You will however have to have your area properly vented with the correct size exhaust fan or even better you could use a cool tube.

Others may disagree but I would rather be over the required lumens and have to deal with the heat, then be under and have to settle for small stringy buds, but that is just my point of view.


----------



## Stoney Bud (May 6, 2006)

massproducer said:
			
		

> IMHO, no it would be great in that area, that would give you around 66.7 watts per square foot. This amount of light will create some very nice dense buds.
> 
> You will however have to have your area properly vented with the correct size exhaust fan or even better you could use a cool tube.
> 
> Others may disagree but I would rather be over the required lumens and have to deal with the heat, then be under and have to settle for small stringy buds, but that is just my point of view.


I agree that it's better to have more light than your plants can use than less.

Even tho I know exactly what you mean, it might be better to refer to the lumen output instead of "watts per sq ft". Watts are a measure of power, not light. You can use a 500 watt spotlight that will do almost nothing for your plants but burn them up, but a 600 watt HPS in the same area will make the plants take off like scalded pups. The lumens put out at the lights usable distance is the entire secret to proper lighting.

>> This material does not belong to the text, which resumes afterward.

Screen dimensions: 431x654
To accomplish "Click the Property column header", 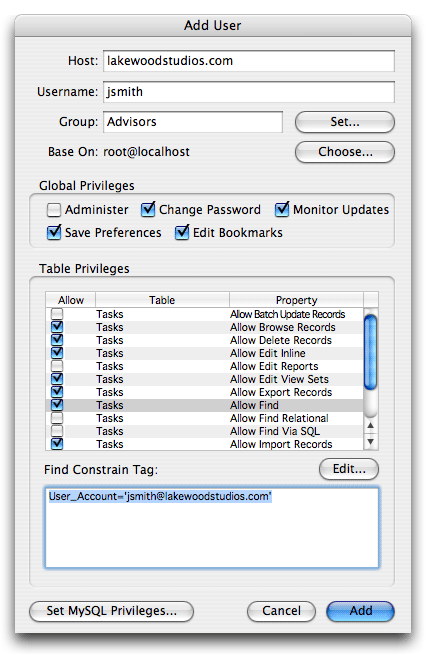I will coord(296,300).
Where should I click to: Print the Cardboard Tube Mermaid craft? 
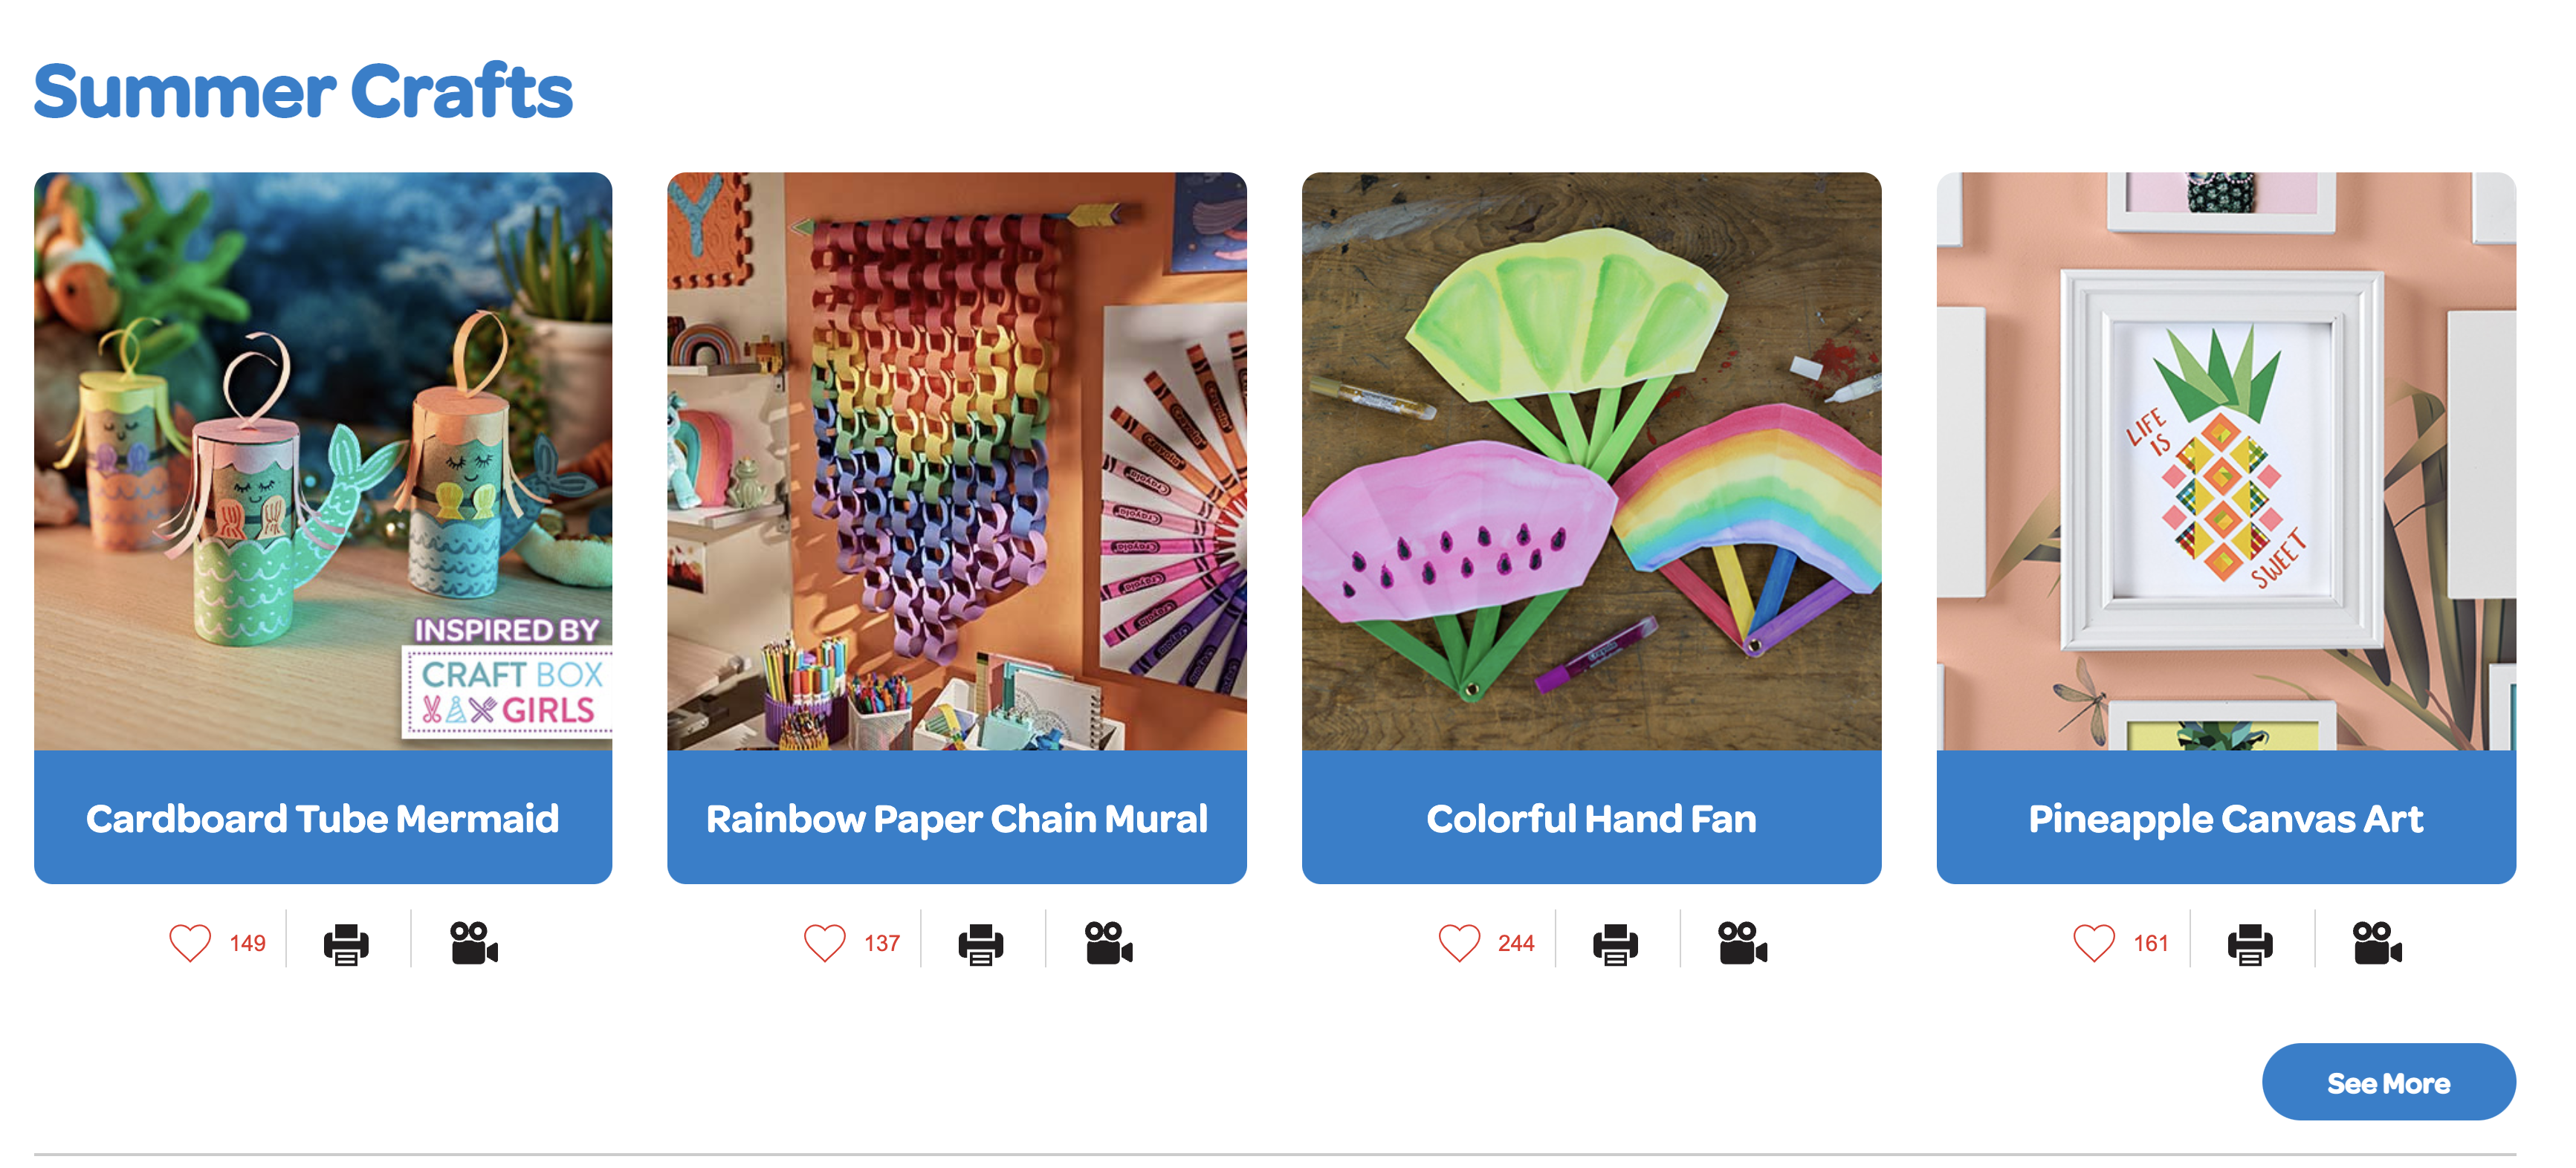click(x=346, y=944)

That 50 watts per/sq ft is a danerous method to use when advising newbies. They simply don't have the knowldge to know how to apply it properly.

Most MJ plants will THRIVE on 5000 lumens per/sq/ft.


----------



## stash (May 7, 2006)

thanks alot for the feedback im going with the 400watt hps that rates at 53,000lumens. im going to use it right when i get it on 24/0, plants are about 3 weeks old


----------



## rasta (May 7, 2006)

welcome stash,,this is the place for feedback ,,real good info ,,real good people ,,,,again welcome to our home ,,PEACE,LOVE,RASTA


----------



## stash (May 7, 2006)

i should be able to use my hps light on baby 3 week old plants correct?


----------



## Stoney Bud (May 7, 2006)

stash said:
			
		

> i should be able to use my hps light on baby 3 week old plants correct?


Yes, but I would start the light out at 24 inches from the tops of the plants until you see how they do. When they show new growth, move the light in to 18 inches and watch them very closely for a couple of days.


----------



## stash (May 7, 2006)

awesome thanks all


----------



## stash (May 9, 2006)

MASSPRODUCER. cool tube as in fluorescent tube? and i can use this inplace of an exhaust??


----------



## massproducer (May 9, 2006)

No not a flouro, here is a cool tube. Your light goes indise of this and you hook up your exhaust fan to it using dryer hose.


----------